Given information:
☆ ☆ ☆

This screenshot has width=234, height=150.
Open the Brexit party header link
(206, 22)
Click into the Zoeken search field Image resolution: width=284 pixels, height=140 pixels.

☆ ☆ ☆

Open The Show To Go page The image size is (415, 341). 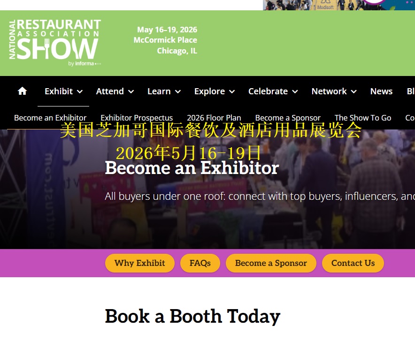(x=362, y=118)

☆ ☆ ☆

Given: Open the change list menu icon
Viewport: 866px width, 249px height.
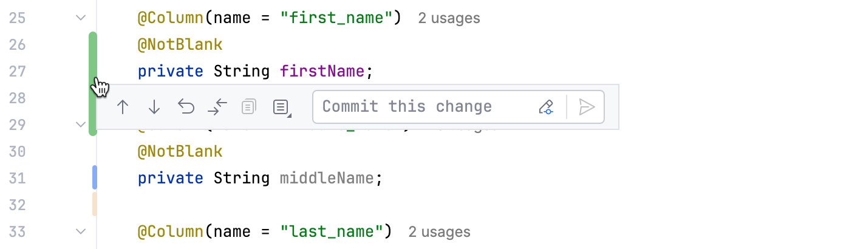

☆ ☆ ☆

Exercise objective: Could you restate word for word the lines above, from the one that contains "This screenshot has width=234, height=150." through the one that contains "Click into the", and no others?

Output for this exercise:
This screenshot has width=234, height=150.
Open the Brexit party header link
(206, 22)
Click into the Zoeken search field Image resolution: width=284 pixels, height=140 pixels.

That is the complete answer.